Cambios también por fuera
En el exterior, el E41 también muestra claros signos de reducción de costes. Desaparecen elementos como el techo de cristal panorámico, que será sustituido por una cubierta metálica tradicional, y es muy probable que los faros matriciales y otras funciones de iluminación avanzada no estén disponibles.
Los espejos eléctricos plegables podrían dejar paso a versiones manuales, y también se simplifican los cristales: sin aislamiento acústico ni tratamiento reflectante metálico, algo que podría afectar tanto al confort como al rendimiento térmico en ciertas condiciones.
También desaparecen detalles como las luces de cortesía en las puertas o la barra de luz trasera, que contribuyen a la estética característica de Tesla.
Qué se mantiene
Pese a todos estos recortes, el E41 no será un coche «pelado» al estilo de los utilitarios de los años 90. Se espera que mantenga los elementos esenciales de Tesla: una gran pantalla central, acceso al software propio de la marca, y los sistemas de conducción asistida como el Autopilot. Además, las cámaras perimetrales seguirán presentes, lo que garantiza compatibilidad con futuras actualizaciones del sistema.

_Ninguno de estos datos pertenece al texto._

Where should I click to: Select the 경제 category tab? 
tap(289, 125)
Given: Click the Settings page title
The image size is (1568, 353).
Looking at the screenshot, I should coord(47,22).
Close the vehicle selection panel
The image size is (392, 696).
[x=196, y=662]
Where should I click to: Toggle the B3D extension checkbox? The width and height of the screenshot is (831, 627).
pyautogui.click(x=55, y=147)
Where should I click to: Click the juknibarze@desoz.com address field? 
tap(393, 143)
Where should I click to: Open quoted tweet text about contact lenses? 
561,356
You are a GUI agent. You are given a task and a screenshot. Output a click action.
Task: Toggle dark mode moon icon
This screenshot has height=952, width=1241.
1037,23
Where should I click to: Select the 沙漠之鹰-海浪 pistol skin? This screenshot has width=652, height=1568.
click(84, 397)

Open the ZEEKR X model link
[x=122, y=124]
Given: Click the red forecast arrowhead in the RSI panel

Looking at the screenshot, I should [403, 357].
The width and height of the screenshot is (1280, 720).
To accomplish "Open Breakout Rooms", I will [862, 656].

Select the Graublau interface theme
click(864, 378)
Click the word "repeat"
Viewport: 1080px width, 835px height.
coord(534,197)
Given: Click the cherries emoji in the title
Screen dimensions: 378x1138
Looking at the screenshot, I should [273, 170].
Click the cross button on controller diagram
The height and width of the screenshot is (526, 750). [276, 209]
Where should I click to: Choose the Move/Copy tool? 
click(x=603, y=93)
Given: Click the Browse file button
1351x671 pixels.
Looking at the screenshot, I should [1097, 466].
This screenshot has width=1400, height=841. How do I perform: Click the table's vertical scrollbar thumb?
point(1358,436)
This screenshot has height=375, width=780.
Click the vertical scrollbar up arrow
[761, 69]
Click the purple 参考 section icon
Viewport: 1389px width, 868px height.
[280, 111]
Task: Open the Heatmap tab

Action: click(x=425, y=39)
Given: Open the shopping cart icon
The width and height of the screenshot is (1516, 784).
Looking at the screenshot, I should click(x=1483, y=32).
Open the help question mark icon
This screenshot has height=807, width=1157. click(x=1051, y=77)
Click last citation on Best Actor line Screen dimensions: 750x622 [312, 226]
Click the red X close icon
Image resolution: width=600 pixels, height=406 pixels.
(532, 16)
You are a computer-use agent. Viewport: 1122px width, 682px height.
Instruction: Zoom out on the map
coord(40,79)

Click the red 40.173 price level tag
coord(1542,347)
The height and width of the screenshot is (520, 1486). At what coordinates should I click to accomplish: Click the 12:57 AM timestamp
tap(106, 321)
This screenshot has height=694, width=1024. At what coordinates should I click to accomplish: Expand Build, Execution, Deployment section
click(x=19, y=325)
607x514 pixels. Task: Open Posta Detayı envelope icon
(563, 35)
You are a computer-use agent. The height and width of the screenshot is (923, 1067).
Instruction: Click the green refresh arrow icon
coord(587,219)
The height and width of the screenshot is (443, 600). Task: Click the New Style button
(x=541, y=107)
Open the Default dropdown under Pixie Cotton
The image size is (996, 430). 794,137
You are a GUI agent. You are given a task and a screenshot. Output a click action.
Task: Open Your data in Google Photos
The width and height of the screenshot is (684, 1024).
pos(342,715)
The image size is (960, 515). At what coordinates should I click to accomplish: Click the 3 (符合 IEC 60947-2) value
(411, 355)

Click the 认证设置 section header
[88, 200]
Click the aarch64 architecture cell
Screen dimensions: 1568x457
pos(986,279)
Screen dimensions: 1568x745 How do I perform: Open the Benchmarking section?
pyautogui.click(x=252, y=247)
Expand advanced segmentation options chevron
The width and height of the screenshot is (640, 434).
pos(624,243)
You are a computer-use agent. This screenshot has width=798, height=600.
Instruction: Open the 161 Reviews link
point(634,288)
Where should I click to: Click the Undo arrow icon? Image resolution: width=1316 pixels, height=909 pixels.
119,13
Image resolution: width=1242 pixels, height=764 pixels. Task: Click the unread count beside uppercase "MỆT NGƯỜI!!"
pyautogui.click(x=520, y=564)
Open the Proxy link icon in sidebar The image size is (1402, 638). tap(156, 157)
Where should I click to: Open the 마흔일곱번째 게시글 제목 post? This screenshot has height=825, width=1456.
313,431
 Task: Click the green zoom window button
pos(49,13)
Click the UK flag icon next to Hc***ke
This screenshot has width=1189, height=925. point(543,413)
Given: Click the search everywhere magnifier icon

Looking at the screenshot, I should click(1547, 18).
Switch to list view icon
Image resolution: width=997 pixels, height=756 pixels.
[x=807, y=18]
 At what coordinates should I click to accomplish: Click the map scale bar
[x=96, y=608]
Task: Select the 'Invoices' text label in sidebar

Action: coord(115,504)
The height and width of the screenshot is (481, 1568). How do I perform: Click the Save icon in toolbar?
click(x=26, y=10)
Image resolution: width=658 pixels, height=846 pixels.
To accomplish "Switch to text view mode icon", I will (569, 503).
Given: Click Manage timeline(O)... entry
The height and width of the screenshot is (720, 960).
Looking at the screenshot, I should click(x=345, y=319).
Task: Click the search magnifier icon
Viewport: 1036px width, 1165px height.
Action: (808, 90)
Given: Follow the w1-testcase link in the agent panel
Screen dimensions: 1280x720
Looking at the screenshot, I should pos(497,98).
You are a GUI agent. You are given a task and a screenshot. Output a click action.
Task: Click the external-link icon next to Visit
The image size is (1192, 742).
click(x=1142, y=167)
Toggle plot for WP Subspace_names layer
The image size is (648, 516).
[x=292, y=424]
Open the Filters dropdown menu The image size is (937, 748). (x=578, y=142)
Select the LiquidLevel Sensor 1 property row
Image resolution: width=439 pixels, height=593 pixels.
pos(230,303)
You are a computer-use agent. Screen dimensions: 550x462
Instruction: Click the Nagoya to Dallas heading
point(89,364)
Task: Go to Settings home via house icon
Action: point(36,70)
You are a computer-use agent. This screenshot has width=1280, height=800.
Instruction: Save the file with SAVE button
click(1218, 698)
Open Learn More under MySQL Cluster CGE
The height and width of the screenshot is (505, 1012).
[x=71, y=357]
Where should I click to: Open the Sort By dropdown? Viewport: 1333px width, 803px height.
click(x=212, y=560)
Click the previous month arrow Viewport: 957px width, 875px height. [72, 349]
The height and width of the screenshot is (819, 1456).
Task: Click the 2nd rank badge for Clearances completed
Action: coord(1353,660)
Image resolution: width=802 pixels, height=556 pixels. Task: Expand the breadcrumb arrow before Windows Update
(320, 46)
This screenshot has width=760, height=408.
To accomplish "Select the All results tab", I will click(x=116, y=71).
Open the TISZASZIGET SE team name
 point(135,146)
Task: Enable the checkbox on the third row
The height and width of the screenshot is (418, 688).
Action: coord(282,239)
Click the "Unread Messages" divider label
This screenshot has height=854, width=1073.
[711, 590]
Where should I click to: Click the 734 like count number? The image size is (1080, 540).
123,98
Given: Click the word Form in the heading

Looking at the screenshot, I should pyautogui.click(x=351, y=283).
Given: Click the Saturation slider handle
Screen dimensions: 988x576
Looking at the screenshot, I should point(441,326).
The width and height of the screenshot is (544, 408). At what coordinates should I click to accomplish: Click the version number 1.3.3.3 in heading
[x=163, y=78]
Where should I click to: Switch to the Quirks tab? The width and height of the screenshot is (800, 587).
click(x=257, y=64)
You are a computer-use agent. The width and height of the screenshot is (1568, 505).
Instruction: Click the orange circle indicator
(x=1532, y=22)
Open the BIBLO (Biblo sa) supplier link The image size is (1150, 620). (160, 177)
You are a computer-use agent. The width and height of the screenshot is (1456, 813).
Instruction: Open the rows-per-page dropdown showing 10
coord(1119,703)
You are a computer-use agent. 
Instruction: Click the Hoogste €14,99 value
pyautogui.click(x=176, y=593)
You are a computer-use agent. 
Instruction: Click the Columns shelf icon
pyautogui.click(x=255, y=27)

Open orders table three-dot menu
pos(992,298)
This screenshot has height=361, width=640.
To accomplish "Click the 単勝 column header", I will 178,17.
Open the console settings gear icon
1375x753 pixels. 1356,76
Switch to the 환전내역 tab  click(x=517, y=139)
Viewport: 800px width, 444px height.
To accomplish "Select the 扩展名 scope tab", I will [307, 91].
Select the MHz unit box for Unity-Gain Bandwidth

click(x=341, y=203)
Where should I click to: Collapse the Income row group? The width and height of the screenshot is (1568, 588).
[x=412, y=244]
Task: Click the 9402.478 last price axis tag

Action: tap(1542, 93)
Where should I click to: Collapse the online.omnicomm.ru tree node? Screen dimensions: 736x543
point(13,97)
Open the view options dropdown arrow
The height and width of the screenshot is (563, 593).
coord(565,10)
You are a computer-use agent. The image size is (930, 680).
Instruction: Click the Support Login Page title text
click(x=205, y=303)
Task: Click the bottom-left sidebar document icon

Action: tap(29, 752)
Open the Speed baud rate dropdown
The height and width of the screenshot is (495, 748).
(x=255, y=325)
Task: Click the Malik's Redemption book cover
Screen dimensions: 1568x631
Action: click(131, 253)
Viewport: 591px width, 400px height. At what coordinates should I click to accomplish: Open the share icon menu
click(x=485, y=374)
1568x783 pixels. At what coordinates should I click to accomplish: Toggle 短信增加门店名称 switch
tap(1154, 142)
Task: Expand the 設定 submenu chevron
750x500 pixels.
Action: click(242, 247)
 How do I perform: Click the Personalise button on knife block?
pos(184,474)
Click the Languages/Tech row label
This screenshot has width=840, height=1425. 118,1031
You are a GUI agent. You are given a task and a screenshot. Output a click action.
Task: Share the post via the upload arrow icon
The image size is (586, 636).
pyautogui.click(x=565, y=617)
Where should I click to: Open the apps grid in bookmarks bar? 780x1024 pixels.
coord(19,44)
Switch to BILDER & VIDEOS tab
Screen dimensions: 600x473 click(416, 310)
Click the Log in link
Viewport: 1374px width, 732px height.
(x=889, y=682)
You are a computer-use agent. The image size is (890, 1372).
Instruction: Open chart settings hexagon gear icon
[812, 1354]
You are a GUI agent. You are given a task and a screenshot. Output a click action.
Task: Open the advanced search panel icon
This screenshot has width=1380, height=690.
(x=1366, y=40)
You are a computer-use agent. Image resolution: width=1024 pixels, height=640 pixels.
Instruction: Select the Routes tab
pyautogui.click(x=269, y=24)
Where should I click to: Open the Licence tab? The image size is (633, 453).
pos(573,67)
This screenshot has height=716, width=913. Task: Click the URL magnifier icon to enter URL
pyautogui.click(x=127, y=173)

El objetivo es claro: reducir significativamente el coste de producción sin comprometer la experiencia Tesla en su núcleo. Esto abre la puerta a un precio más bajo, orientado a mercados más sensibles o incluso a grandes clientes como empresas de carsharing, flotas de reparto o compañías de renting.
Aun así, no todo son buenas noticias. Algunos de los elementos eliminados generan dudas legales, especialmente en Europa, donde existen normativas que obligan a incluir ciertos sistemas de seguridad, como el control de presión de neumáticos o la visibilidad trasera adecuada. Por ahora, no está claro si estos elementos también se eliminarán en las versiones destinadas a Europa o si Tesla hará ajustes en función del mercado.
Además, está el riesgo de dañar la imagen de marca. Tesla ha construido una reputación en torno a la tecnología, el diseño minimalista y la innovación. Si esta nueva versión se percibe como demasiado básica o incluso como «descafeinada», podría afectar a esa percepción.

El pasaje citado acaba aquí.